Search the data for the word "resolution" and copy each line that has it.
▼
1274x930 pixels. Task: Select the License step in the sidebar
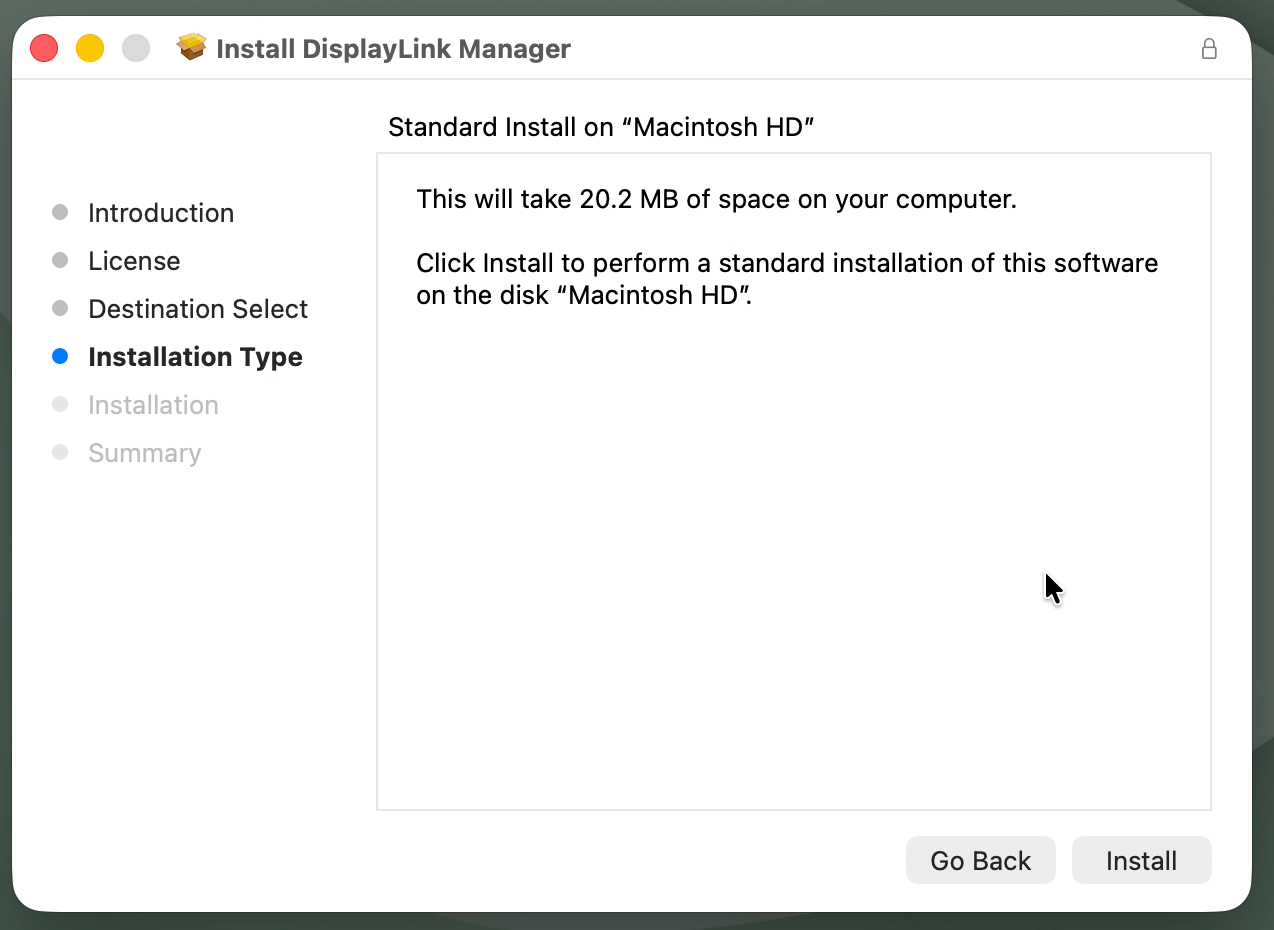tap(134, 260)
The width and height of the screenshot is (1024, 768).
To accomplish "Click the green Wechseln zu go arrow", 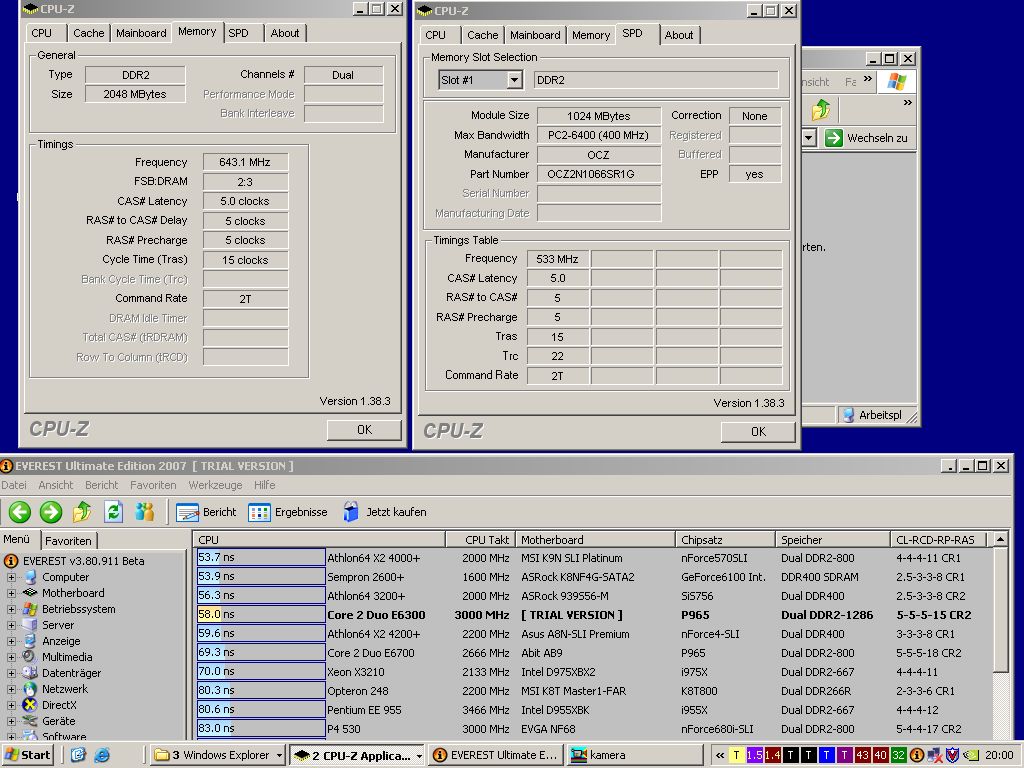I will (x=833, y=138).
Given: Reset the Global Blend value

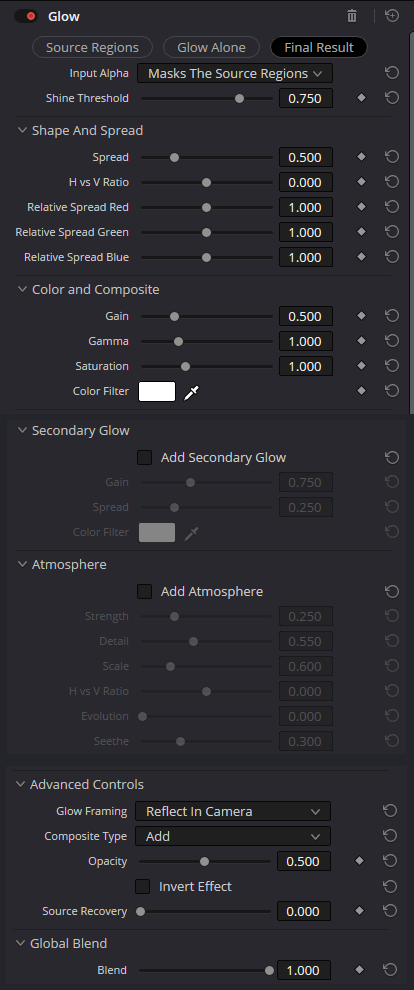Looking at the screenshot, I should tap(390, 970).
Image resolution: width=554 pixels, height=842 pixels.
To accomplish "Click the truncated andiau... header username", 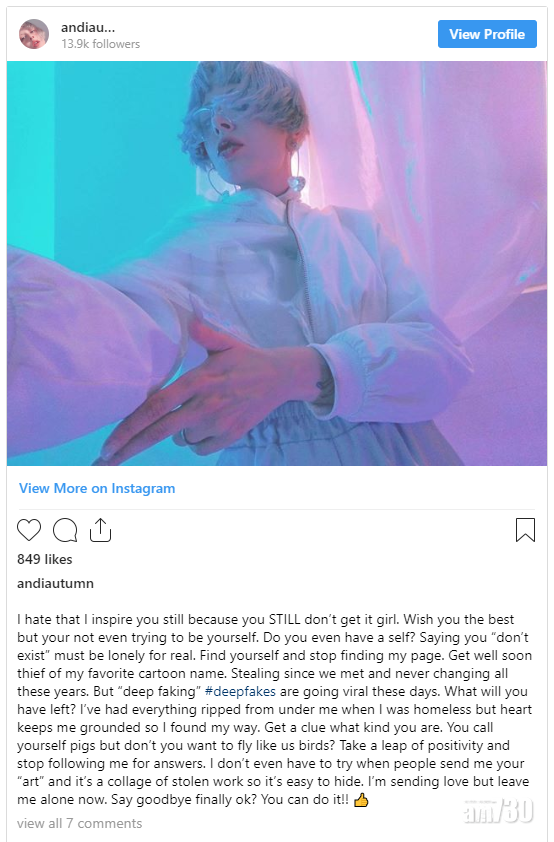I will click(88, 27).
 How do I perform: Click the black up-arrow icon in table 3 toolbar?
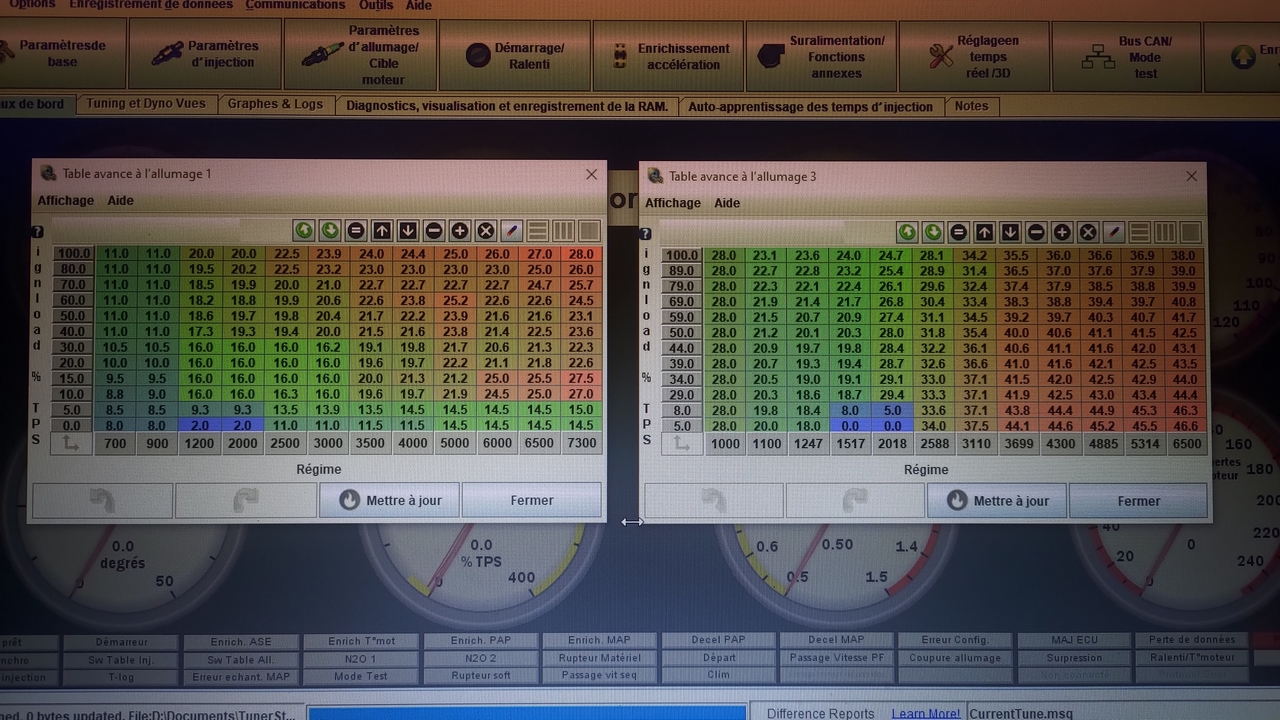click(984, 233)
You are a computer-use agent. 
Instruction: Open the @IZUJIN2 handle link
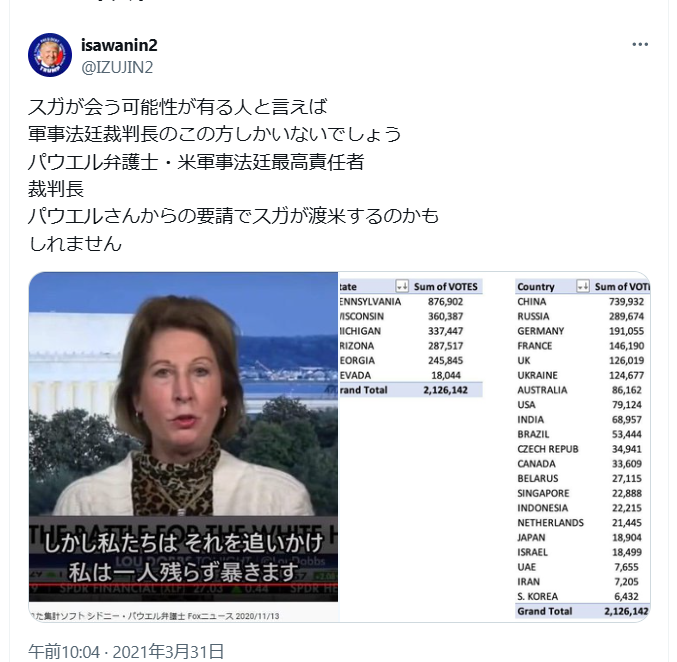(x=117, y=67)
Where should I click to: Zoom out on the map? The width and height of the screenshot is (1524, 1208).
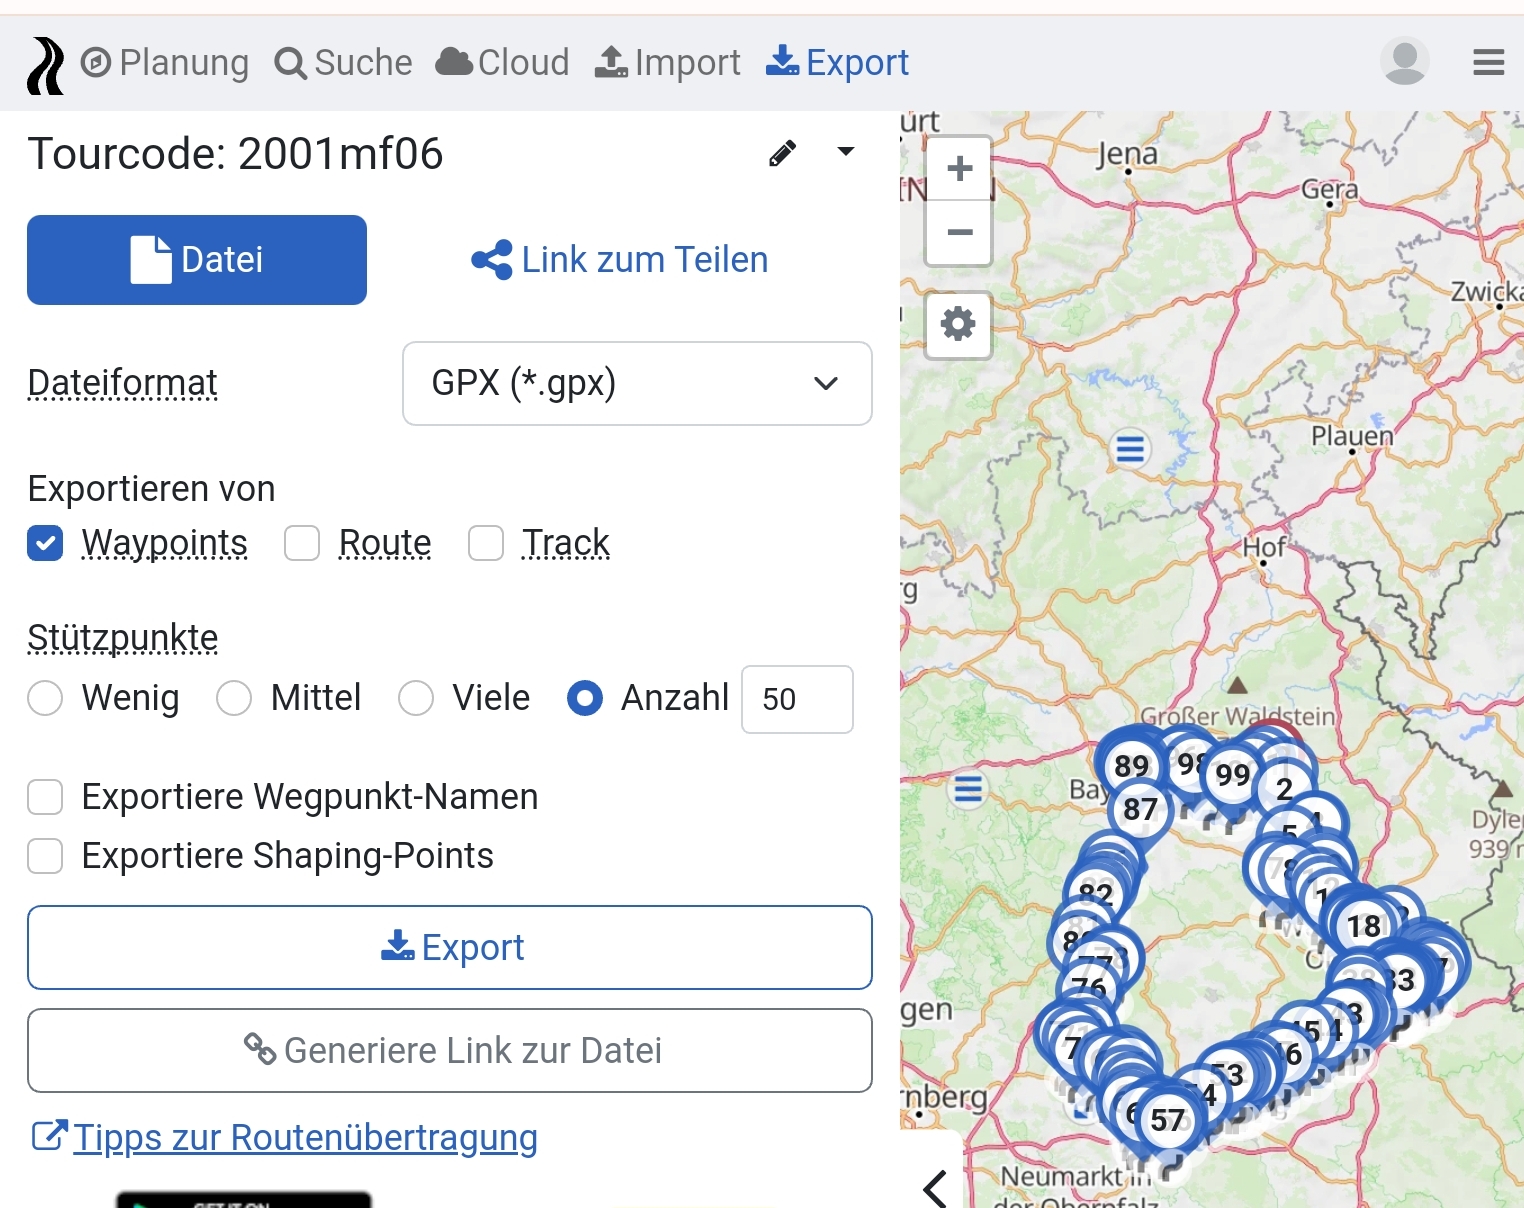[x=958, y=232]
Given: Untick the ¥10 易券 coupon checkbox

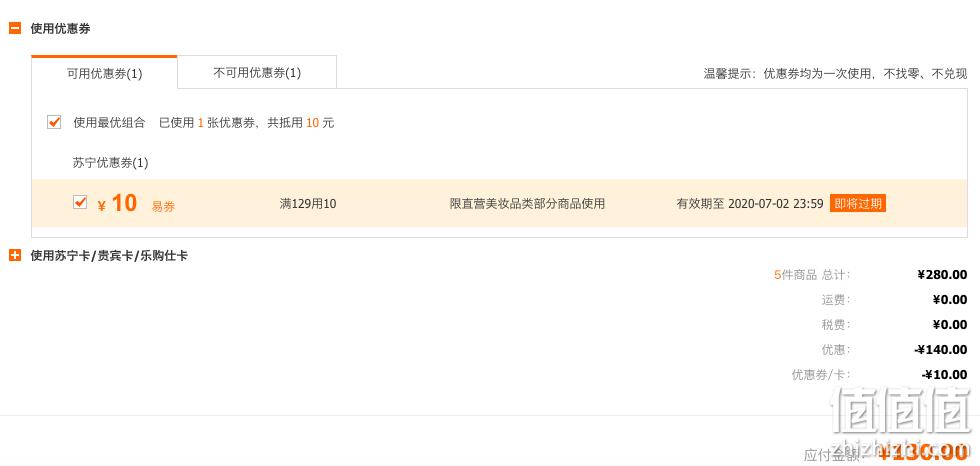Looking at the screenshot, I should 80,202.
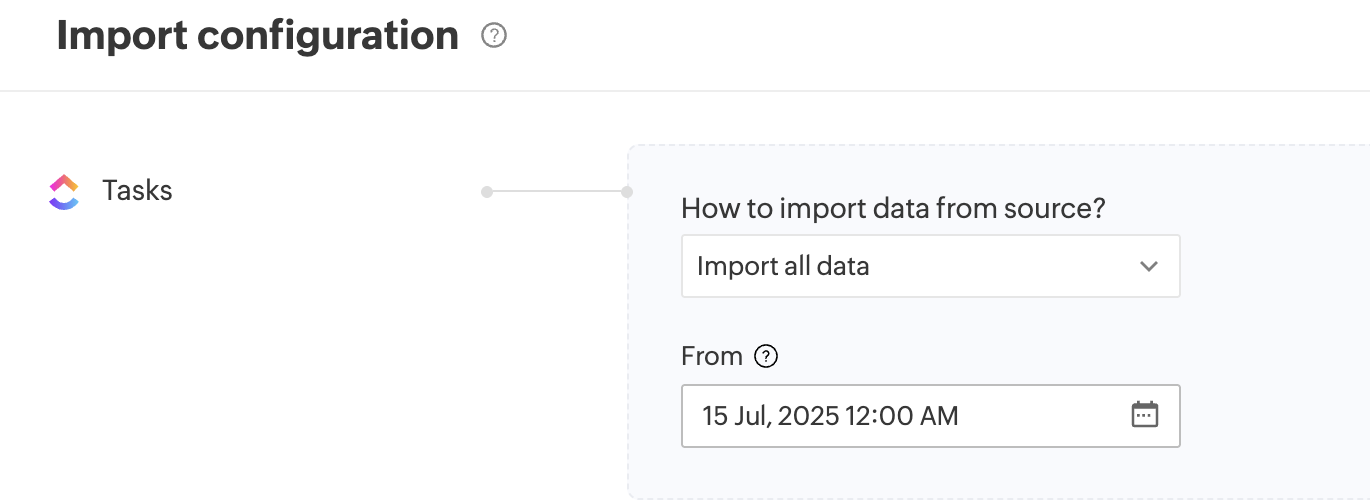The image size is (1370, 504).
Task: Click the help icon beside Import configuration
Action: pyautogui.click(x=494, y=36)
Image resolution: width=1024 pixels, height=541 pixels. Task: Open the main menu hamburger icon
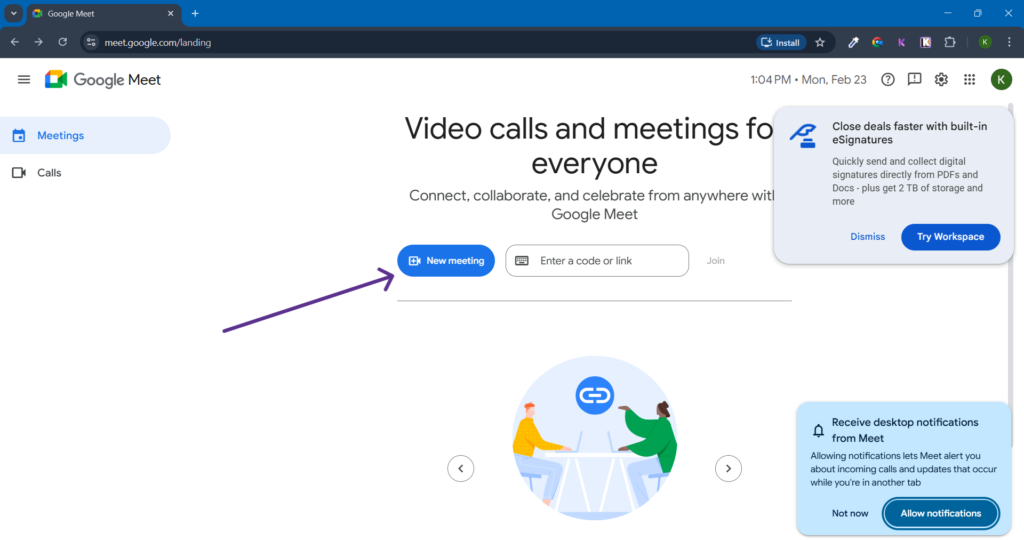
▲
• Reply
Image resolution: width=554 pixels, height=842 pixels.
Image resolution: width=1024 pixels, height=541 pixels. Task: Open the main menu hamburger icon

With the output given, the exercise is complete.